__PROBLEM TO WORK ON__. Please update the items from the start through the line containing "tap(14, 324)" by changing "filter icon" to "funnel icon". Write out those lines only, with nothing else altered.

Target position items

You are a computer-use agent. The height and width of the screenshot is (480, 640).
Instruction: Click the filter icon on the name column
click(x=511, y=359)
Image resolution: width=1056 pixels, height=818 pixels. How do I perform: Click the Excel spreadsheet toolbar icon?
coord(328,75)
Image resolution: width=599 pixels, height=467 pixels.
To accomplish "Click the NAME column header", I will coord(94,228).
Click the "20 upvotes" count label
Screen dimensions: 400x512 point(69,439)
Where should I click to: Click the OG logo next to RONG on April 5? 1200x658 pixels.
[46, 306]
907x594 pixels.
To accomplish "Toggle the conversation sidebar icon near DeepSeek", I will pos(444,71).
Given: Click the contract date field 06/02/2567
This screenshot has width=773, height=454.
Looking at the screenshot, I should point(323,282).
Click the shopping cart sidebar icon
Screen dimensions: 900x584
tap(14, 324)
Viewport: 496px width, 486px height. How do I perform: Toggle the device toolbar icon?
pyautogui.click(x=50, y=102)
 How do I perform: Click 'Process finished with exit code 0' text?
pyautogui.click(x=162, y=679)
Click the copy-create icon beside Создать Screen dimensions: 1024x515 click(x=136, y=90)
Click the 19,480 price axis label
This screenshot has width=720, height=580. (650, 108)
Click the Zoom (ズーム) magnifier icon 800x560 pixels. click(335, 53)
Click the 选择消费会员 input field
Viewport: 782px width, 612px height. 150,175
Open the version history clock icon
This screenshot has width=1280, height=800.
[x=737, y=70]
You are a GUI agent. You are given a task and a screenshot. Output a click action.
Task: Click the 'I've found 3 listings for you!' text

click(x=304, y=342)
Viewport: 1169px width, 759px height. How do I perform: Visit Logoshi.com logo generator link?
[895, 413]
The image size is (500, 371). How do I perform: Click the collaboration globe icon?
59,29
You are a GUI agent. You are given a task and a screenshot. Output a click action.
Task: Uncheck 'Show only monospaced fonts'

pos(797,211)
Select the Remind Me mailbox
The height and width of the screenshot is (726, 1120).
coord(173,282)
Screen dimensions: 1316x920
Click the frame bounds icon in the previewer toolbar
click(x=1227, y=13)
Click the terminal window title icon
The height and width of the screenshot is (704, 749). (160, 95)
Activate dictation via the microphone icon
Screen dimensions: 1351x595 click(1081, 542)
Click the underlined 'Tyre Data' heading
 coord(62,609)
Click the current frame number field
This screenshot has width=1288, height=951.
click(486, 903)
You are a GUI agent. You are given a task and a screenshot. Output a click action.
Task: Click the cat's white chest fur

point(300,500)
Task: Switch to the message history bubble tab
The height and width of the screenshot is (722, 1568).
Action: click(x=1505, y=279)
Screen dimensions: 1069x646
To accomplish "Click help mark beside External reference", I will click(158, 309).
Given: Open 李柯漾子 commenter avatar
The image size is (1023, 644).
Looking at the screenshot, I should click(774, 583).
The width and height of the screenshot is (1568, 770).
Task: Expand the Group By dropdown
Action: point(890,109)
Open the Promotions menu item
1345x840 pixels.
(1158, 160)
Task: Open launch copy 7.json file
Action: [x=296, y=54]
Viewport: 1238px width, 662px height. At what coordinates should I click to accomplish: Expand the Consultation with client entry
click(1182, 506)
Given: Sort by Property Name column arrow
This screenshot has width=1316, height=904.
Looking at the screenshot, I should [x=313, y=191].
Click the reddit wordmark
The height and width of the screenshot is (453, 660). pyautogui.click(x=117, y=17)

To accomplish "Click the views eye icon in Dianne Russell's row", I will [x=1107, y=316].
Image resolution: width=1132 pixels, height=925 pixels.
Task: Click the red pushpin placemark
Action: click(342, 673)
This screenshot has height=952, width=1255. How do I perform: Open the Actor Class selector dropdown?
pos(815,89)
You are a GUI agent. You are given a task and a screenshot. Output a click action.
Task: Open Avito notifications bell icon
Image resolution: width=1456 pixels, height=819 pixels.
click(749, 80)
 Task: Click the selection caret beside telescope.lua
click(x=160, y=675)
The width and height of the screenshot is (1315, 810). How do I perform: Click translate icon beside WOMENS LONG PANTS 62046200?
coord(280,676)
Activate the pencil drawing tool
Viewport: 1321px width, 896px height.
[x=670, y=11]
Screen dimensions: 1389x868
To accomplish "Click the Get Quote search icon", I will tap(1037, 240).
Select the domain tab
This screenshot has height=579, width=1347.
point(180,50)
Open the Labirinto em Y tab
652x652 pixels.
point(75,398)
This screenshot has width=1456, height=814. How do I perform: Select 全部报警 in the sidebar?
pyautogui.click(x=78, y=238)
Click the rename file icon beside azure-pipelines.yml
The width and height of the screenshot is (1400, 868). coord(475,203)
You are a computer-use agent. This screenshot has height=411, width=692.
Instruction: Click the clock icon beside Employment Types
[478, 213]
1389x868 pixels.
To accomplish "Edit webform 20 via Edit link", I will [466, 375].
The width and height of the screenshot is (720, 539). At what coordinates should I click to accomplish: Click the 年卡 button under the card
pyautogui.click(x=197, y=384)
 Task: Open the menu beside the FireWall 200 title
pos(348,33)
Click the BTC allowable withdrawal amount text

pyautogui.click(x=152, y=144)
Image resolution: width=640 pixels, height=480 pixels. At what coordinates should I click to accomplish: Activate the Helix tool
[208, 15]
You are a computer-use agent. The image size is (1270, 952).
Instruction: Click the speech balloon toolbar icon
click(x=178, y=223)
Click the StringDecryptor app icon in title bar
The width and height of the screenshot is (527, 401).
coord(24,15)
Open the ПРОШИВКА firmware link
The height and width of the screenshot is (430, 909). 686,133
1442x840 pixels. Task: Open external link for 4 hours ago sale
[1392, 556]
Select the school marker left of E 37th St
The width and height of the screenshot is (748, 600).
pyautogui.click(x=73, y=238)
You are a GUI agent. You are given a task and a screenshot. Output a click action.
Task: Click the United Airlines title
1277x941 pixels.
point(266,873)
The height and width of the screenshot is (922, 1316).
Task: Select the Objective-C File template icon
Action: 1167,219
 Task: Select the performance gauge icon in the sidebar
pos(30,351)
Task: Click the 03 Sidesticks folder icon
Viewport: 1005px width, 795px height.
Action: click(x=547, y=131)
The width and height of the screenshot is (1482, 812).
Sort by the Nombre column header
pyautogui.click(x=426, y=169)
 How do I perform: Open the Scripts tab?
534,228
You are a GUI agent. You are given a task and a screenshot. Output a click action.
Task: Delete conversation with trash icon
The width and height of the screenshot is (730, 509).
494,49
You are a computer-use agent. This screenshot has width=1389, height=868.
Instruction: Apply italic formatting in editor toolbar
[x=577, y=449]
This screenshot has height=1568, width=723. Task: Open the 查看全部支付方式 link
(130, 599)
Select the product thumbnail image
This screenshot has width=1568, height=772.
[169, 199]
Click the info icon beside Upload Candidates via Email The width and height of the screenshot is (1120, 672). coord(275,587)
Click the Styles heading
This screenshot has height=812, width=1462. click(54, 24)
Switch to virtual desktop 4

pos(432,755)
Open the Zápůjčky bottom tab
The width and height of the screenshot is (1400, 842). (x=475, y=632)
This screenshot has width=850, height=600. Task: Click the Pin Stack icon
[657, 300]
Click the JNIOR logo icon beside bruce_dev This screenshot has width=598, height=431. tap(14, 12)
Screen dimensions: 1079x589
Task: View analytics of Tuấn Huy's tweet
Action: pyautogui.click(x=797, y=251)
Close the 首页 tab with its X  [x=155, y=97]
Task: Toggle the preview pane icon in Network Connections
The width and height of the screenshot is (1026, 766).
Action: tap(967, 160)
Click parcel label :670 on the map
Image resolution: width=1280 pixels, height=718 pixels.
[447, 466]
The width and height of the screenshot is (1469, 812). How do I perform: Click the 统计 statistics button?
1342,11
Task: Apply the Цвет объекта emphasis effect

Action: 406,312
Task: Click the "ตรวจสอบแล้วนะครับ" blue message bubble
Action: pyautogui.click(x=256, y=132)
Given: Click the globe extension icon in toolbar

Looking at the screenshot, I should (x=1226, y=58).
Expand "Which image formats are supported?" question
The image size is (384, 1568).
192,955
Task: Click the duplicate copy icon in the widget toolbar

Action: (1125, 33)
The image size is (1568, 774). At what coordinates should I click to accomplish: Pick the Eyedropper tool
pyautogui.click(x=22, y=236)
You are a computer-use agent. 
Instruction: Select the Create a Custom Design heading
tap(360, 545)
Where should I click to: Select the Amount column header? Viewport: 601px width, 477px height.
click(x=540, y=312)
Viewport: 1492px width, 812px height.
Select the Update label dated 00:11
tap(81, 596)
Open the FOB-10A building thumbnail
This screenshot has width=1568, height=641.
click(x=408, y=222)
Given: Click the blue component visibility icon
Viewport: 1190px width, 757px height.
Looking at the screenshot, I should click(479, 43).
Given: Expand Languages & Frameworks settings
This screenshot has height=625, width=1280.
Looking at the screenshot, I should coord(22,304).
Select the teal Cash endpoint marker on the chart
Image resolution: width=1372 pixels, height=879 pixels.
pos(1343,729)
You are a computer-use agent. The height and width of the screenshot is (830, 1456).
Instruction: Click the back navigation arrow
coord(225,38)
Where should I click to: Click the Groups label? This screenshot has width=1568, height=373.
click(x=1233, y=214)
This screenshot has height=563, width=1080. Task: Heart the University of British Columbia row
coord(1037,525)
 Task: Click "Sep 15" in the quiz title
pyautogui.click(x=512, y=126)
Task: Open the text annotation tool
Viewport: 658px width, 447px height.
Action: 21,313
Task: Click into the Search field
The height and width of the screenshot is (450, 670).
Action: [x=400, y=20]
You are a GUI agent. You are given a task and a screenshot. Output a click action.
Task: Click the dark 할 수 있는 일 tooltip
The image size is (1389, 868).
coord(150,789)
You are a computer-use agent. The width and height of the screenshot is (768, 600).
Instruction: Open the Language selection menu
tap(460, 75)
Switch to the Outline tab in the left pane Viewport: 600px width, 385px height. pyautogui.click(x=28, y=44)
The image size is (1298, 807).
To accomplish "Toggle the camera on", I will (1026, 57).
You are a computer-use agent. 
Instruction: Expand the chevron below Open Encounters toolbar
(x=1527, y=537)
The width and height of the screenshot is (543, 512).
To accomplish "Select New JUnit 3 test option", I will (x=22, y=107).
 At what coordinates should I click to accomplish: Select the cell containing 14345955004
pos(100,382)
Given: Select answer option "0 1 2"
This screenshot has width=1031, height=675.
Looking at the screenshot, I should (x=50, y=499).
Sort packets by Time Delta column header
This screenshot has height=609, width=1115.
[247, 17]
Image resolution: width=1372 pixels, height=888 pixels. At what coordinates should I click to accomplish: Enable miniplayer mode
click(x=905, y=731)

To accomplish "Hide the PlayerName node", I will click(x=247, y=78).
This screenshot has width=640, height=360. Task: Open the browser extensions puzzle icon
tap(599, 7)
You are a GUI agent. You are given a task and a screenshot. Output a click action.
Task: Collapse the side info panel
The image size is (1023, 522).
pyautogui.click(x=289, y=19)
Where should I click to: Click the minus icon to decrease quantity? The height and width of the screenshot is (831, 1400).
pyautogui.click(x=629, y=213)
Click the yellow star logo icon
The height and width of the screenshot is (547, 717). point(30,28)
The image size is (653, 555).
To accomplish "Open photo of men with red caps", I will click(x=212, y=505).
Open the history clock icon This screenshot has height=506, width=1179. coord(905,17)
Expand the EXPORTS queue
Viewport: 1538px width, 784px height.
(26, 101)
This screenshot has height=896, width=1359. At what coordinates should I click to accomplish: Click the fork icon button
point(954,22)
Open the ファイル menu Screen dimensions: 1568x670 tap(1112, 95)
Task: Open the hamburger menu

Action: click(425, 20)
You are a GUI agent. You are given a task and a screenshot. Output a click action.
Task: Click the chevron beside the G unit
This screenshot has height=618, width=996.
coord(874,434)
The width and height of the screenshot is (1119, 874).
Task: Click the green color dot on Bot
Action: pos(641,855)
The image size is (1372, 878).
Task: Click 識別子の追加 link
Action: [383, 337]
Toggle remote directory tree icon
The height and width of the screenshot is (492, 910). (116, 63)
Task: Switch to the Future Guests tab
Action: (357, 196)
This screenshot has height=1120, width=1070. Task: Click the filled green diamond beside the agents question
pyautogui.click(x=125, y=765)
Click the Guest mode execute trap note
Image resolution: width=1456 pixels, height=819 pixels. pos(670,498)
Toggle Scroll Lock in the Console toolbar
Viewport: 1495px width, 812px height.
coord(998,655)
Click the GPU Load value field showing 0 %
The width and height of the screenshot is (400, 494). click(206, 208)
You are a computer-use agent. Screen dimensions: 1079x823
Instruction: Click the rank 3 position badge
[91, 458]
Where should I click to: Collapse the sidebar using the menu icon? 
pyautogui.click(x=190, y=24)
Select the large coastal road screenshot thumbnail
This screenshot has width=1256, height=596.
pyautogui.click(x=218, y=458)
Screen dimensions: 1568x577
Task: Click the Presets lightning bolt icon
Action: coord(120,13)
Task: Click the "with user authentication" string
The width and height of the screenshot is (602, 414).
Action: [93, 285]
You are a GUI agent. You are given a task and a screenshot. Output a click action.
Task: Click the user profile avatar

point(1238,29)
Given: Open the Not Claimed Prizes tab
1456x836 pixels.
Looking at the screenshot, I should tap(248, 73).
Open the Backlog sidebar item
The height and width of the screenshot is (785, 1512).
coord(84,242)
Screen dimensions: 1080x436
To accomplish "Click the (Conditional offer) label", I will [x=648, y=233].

__RESPONSE TO THIS EXERCISE__.
You are a computer-use agent. The height and width of the screenshot is (480, 640).
Instruction: Click the funnel icon on the name column
click(x=511, y=359)
Image resolution: width=1056 pixels, height=818 pixels. How do I perform: Click the Excel spreadsheet toolbar icon?
coord(328,75)
Image resolution: width=599 pixels, height=467 pixels.
To accomplish "Click the NAME column header", I will coord(94,228).
Click the "20 upvotes" count label
Screen dimensions: 400x512 point(69,439)
Where should I click to: Click the OG logo next to RONG on April 5? 1200x658 pixels.
[46, 306]
907x594 pixels.
To accomplish "Toggle the conversation sidebar icon near DeepSeek", I will pos(444,71).
Given: Click the contract date field 06/02/2567
This screenshot has width=773, height=454.
Looking at the screenshot, I should point(323,282).
Click the shopping cart sidebar icon
Screen dimensions: 900x584
tap(14, 324)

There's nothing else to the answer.